● **Work to complete**:
Copy exactly the line that contains "Close the MCP servers settings dialog" plus all remaining lines of the data, and leave out every line before it.
Entries provided Block Start
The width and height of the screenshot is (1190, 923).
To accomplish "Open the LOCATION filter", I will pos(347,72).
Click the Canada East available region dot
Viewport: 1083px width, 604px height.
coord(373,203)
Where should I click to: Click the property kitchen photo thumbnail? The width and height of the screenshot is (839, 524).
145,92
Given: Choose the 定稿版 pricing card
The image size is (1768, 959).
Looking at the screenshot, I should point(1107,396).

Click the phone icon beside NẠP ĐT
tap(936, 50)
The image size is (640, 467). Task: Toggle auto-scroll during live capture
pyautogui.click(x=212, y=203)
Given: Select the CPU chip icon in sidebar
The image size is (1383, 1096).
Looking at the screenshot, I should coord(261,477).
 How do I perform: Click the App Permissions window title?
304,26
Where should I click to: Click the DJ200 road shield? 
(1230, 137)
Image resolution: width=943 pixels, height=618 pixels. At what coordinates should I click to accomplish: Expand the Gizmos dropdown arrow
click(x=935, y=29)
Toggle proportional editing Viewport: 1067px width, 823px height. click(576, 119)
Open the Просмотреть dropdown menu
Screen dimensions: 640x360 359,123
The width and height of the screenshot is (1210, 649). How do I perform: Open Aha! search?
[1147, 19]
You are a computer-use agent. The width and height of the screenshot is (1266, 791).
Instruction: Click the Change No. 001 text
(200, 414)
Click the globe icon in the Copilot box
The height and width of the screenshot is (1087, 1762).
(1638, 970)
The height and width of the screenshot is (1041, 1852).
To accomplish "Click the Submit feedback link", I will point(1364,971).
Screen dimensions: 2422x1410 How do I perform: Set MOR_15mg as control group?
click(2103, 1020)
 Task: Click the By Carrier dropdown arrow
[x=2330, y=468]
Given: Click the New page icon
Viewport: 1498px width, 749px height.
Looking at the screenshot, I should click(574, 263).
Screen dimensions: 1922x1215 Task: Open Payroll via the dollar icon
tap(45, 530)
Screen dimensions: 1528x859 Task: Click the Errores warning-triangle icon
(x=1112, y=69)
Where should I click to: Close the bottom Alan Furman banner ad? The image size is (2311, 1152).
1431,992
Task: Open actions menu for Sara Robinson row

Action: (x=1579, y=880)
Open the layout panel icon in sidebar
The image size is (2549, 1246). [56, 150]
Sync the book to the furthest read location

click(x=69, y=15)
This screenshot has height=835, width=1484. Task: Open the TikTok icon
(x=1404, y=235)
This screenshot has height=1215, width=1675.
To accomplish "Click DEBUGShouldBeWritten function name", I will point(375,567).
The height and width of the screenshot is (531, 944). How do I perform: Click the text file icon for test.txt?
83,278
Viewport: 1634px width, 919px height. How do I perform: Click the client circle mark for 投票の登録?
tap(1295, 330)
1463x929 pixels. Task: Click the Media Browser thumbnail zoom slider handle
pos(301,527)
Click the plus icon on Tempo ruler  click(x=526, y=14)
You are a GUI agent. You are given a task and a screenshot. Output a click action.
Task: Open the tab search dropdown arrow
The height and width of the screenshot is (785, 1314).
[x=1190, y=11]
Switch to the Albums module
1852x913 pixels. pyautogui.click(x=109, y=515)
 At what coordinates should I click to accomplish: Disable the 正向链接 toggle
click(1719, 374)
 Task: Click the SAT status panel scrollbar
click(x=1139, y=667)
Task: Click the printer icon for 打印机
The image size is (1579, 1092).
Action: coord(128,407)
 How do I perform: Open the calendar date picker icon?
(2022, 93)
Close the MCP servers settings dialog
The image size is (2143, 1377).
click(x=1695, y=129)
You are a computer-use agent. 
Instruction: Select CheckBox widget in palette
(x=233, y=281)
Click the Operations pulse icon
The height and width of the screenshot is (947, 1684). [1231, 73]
Entries provided Block End
● **Output of the task**:
Close the MCP servers settings dialog
The image size is (2143, 1377).
click(x=1695, y=129)
You are a computer-use agent. 
Instruction: Select CheckBox widget in palette
(x=233, y=281)
Click the Operations pulse icon
The height and width of the screenshot is (947, 1684). [1231, 73]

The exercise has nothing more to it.